▶ Brano di lettura:
- - - -
Il tempo della complessità. Verso un umanesimo digitale.

“Comprendere il nostro tempo significa comprendere la mondializzazione che trascina l’avventura umana, divenuta planetariamente interdipendente, fatta di azioni e reazioni: politiche, economiche, demografiche, mitologiche, religiose. Per trovare un orientamento dobbiamo interrogarci sul divenire dell’umanità, che dai motori congiunti scienza/tecnica/economia ci spinge verso un “uomo aumentato” ma per nulla migliorato, e verso una società governata da algoritmi, tendente a farsi guidare dall’intelligenza artificiale e, nello stesso tempo, a fare di noi delle macchine banali. Il trinomio cui facevo riferimento prima: scienza/tecnica/economia conduce a catastrofi a loro volta interdipendenti: degradazione della biosfera e riscaldamento climatico, che portano a immense migrazioni; moltiplicazione delle minacce mortali con l’incremento delle armi nucleari, delle armi chimiche e con la comparsa dell’arma informatica, capaci di disintegrare le società. Tutto ciò provoca angosce, ripiegamenti su se stessi, deliranti fanatismi.”

Il mutamento della condizione umana
ben descritto da Edgar Morin, nella
prefazione del saggio di Mauro Ceruti,
 Il tempo della complessità (ed. Raffaello
Cortina), offre un interessante viatico
per un radicale cambiamento del nostro
sguardo sul mondo. Ceruti, che Morin
definisce“uno dei rari pensatori del nostro
tempo ad aver compreso e raccolto la
sfida che ci pone la complessità dei nostri
esseri e del nostro mondo”, è oggi più che mai impegnato ad affrontare le difficoltà di quest’epoca mutante, che dovrà trovare la forza prima di tutto morale per affermare un nuovo umanesimo planetario.
- - - -
▶ Sezione dati:
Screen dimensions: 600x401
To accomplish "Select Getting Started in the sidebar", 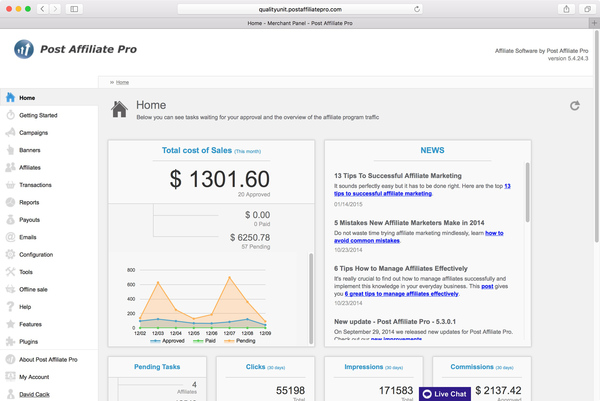I will (38, 115).
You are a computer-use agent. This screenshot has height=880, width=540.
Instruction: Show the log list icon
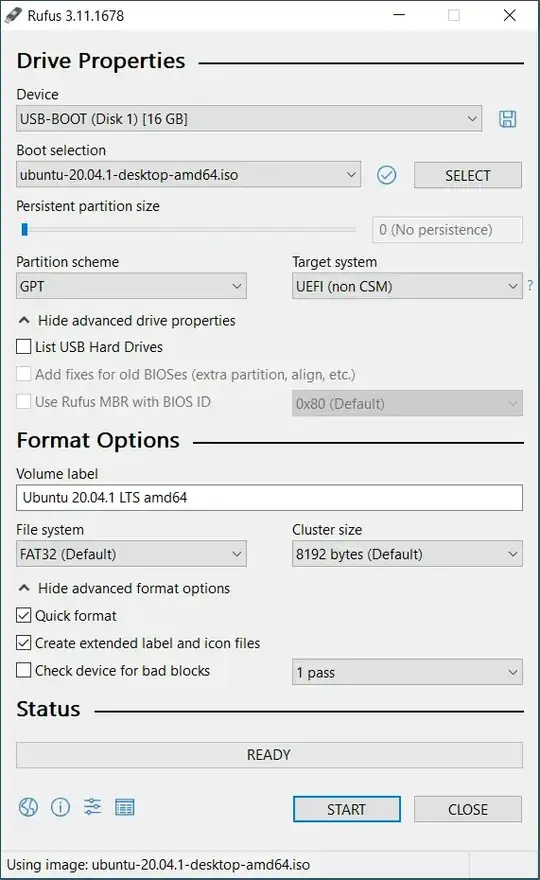coord(125,807)
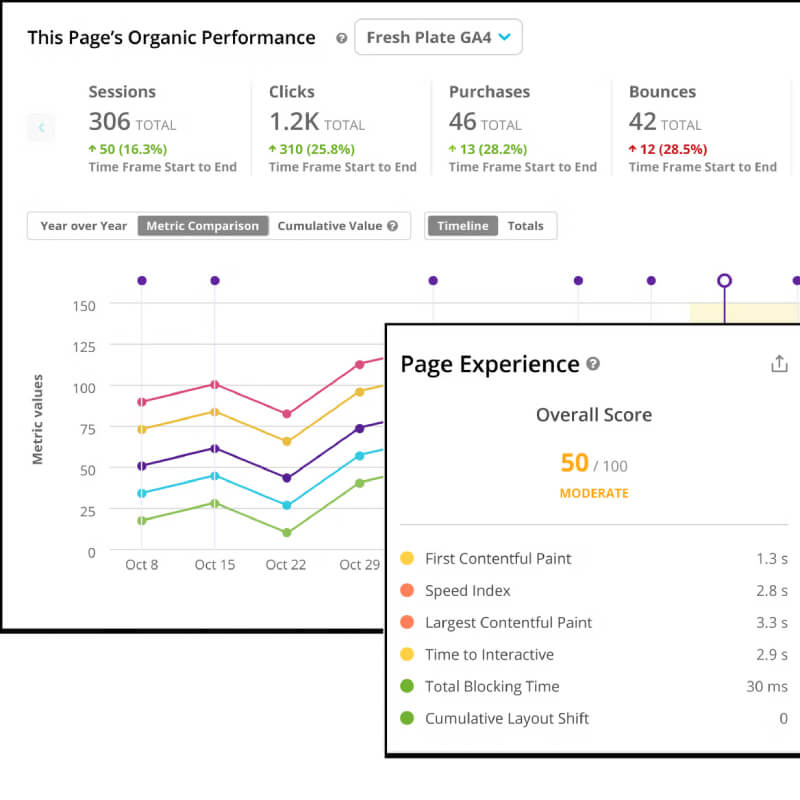Viewport: 800px width, 800px height.
Task: Open the Fresh Plate GA4 dropdown
Action: click(438, 37)
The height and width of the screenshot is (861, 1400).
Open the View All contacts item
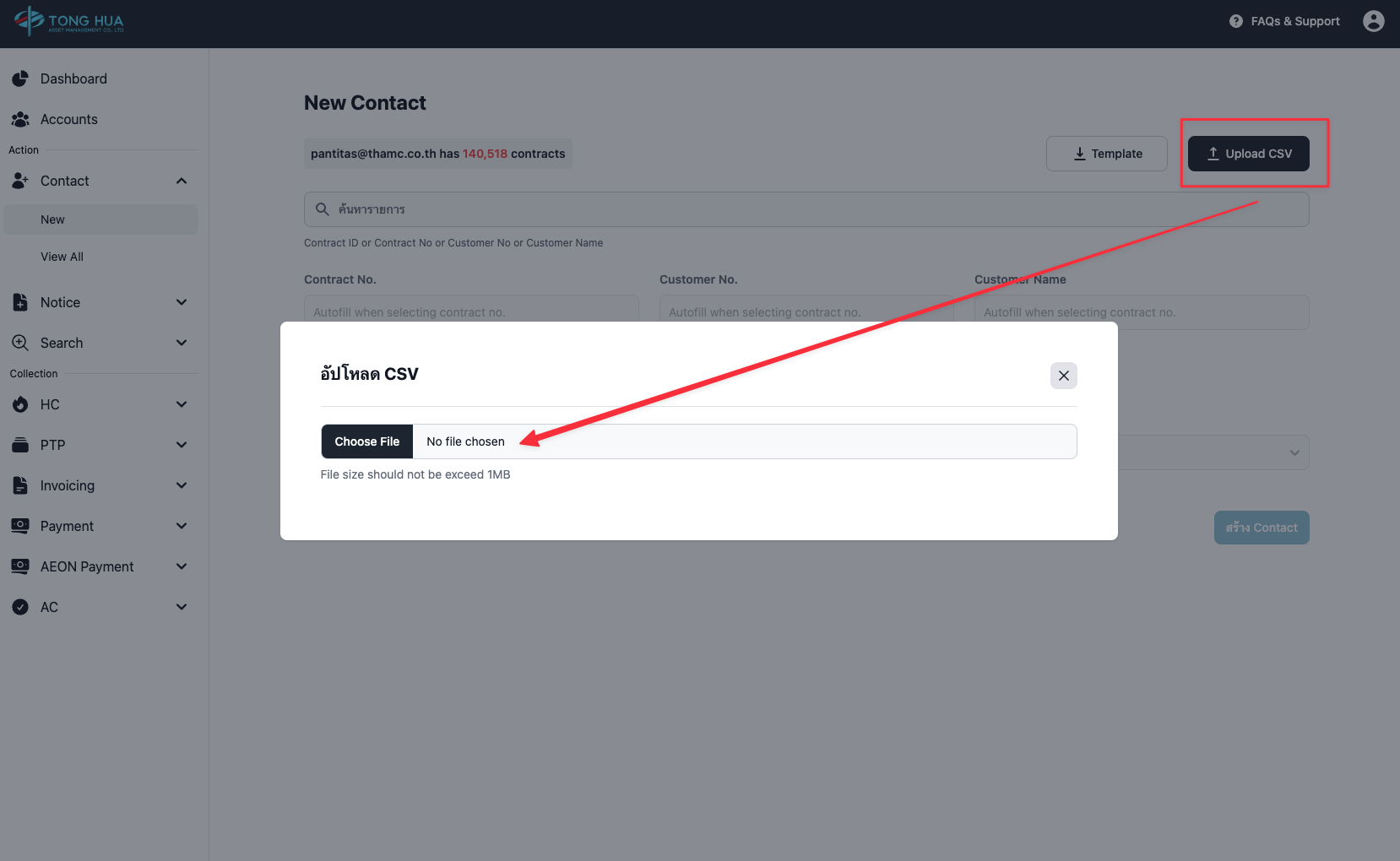click(62, 257)
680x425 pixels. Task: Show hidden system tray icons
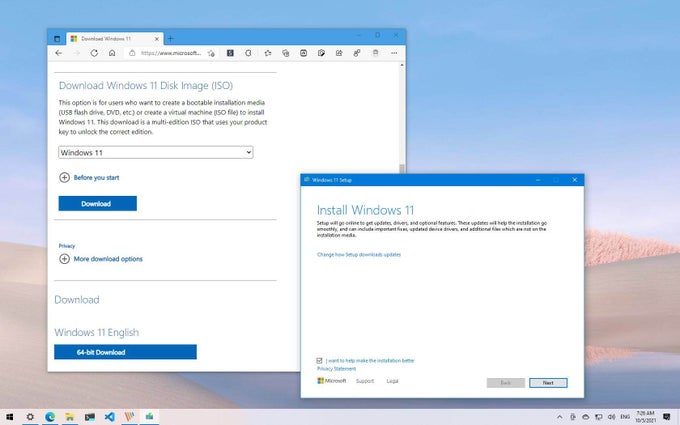559,416
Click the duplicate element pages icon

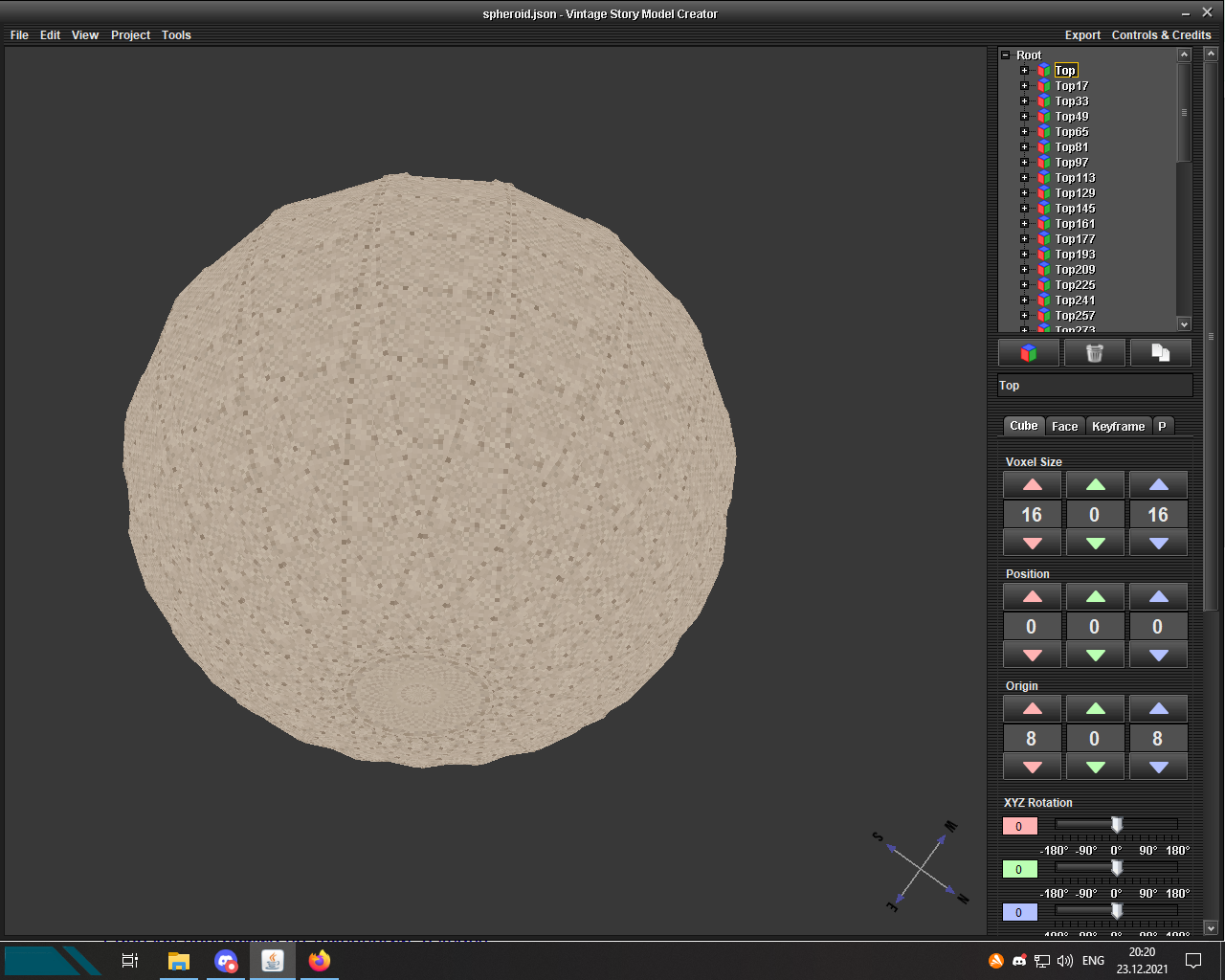tap(1160, 353)
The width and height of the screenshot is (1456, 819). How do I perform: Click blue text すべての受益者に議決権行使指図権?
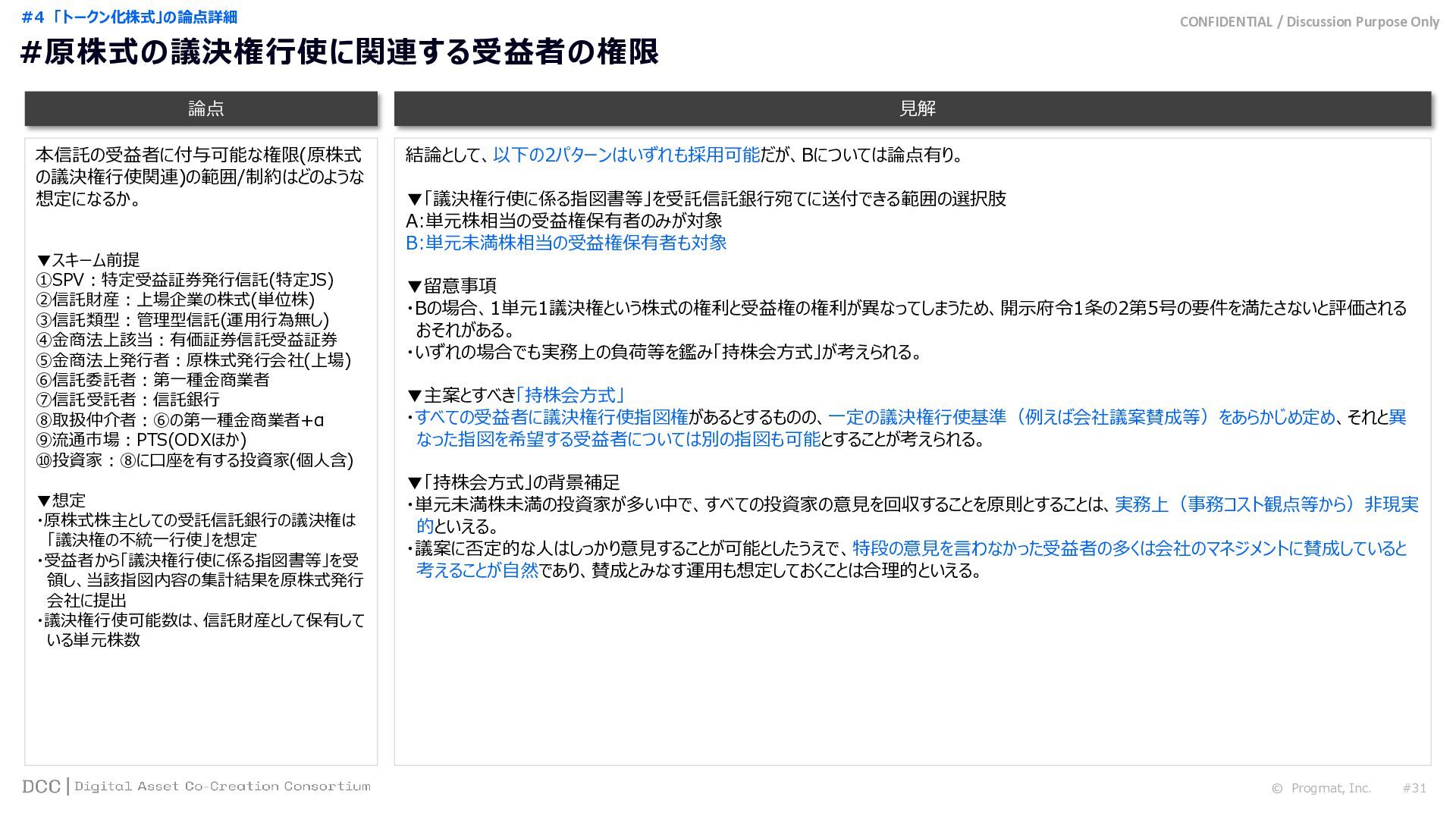(551, 417)
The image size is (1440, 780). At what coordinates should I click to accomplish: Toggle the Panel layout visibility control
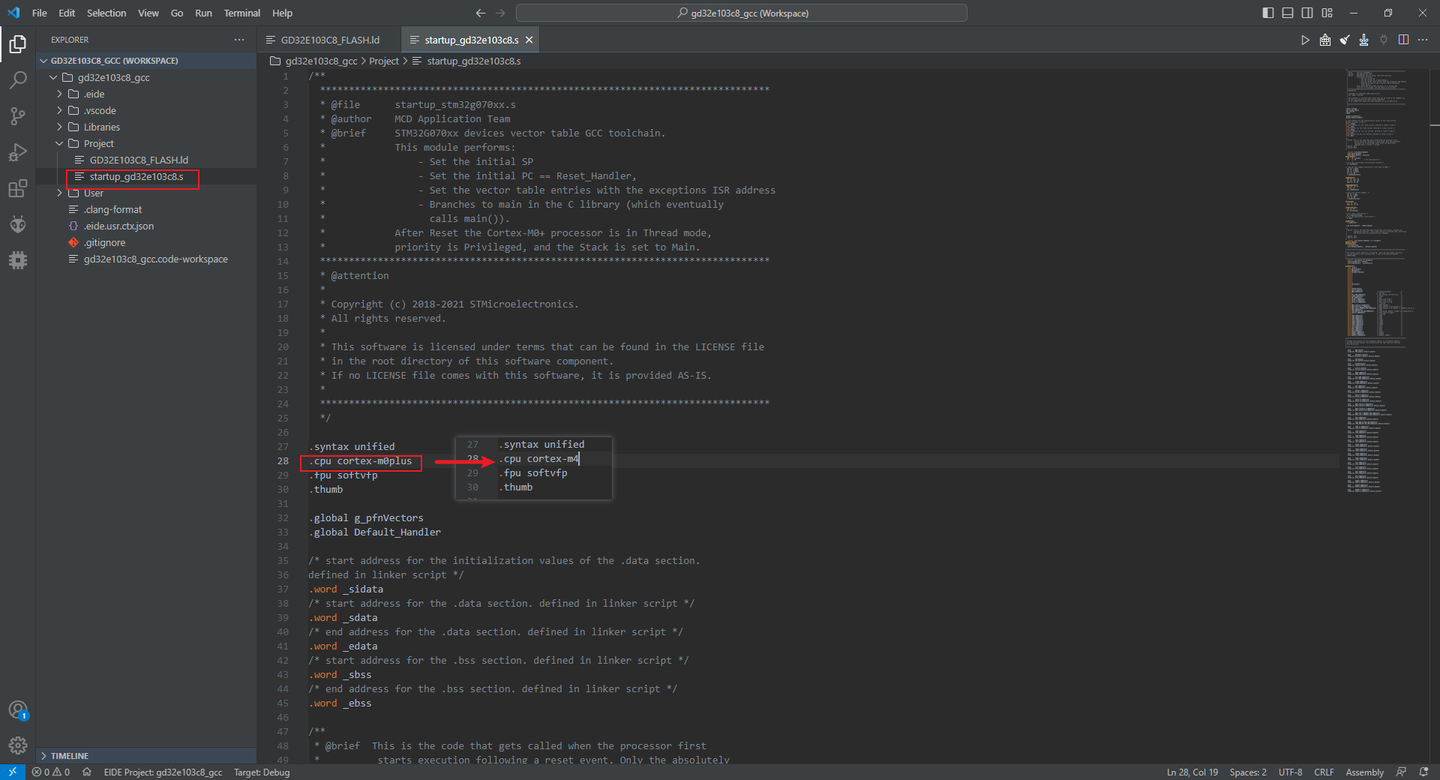[1287, 11]
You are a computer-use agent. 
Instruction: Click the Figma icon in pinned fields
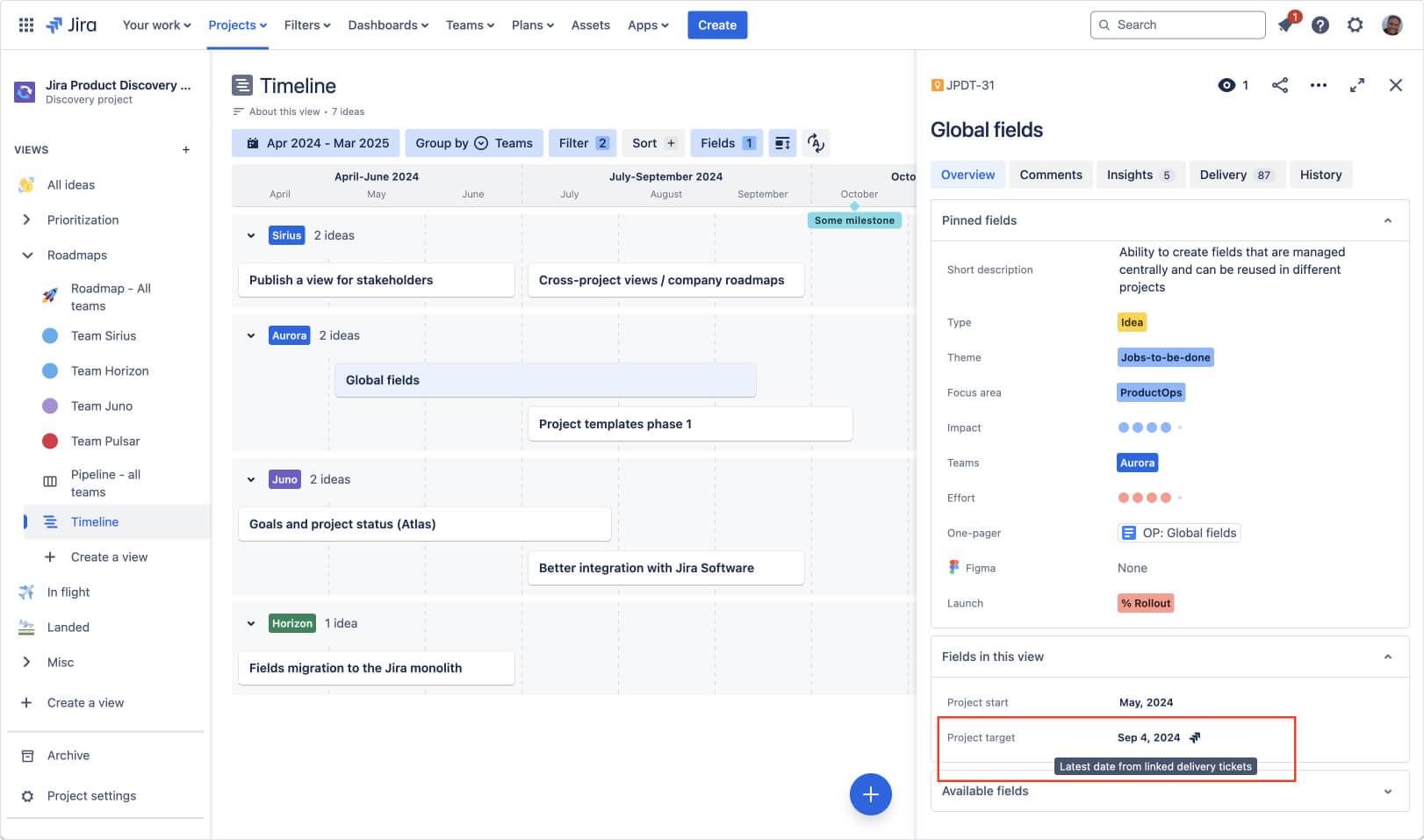954,568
- - - -
▶ Esercizio 1: Secondo il brano sul tempo della complessità, da che cosa sono causate le "immense migrazioni"? Rispondi per favore in una o due frasi.
▶ Esercizio 2: Riporta dal brano sul tempo della complessità il passo compreso tra "Il mutamento della" e "nuovo umanesimo planetario.", estremi inclusi.
L'elenco riportato sopra non serve per svolgere il lavoro.

▶ Soluzione 1: Le immense migrazioni sono causate dalla degradazione della biosfera e dal riscaldamento climatico. Queste sono catastrofi prodotte dal trinomio scienza/tecnica/economia.

▶ Soluzione 2:
Il mutamento della condizione umana
ben descritto da Edgar Morin, nella
prefazione del saggio di Mauro Ceruti,
 Il tempo della complessità (ed. Raffaello
Cortina), offre un interessante viatico
per un radicale cambiamento del nostro
sguardo sul mondo. Ceruti, che Morin
definisce“uno dei rari pensatori del nostro
tempo ad aver compreso e raccolto la
sfida che ci pone la complessità dei nostri
esseri e del nostro mondo”, è oggi più che mai impegnato ad affrontare le difficoltà di quest’epoca mutante, che dovrà trovare la forza prima di tutto morale per affermare un nuovo umanesimo planetario.